• What you are asked to do
Extract every line in the records below that contains the word "icon".

• Information given
● ● ● ●

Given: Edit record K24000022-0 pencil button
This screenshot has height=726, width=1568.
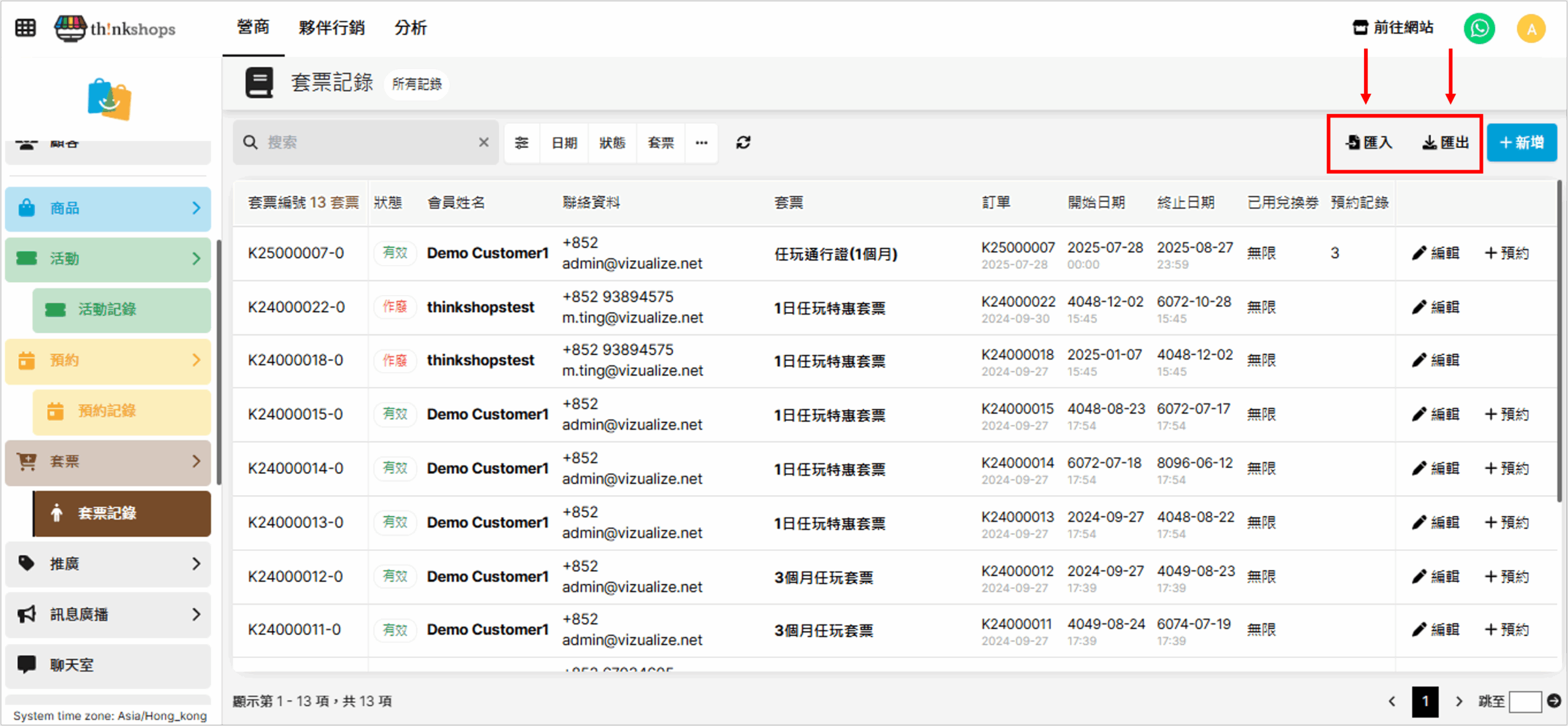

● ● ● ●

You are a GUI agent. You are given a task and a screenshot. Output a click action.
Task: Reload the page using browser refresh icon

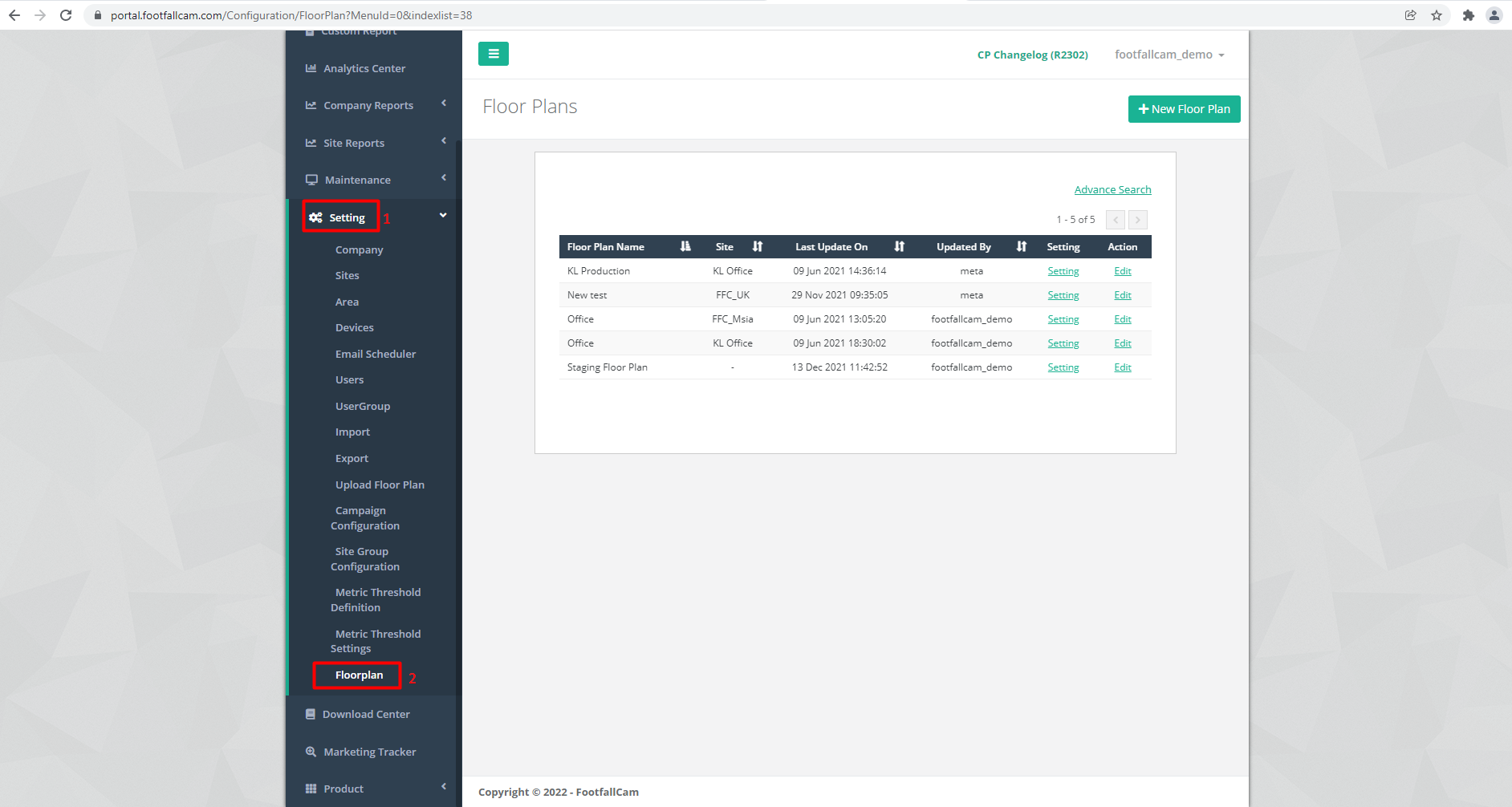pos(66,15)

● ● ● ●

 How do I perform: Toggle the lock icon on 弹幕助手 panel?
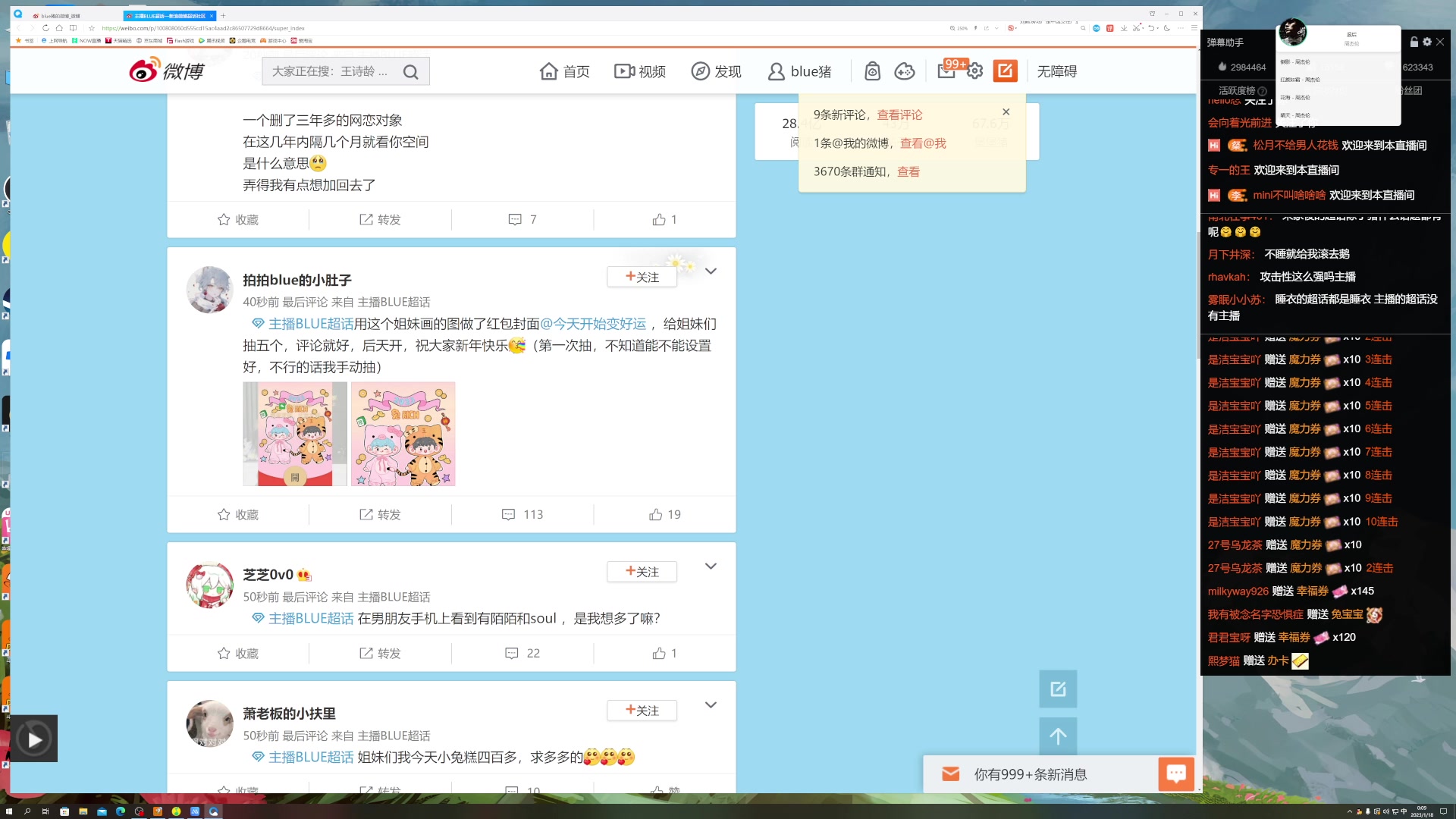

● ● ● ●

• Output of the task
Task: Reload the page using browser refresh icon
 How do I perform: Toggle the lock icon on 弹幕助手 panel?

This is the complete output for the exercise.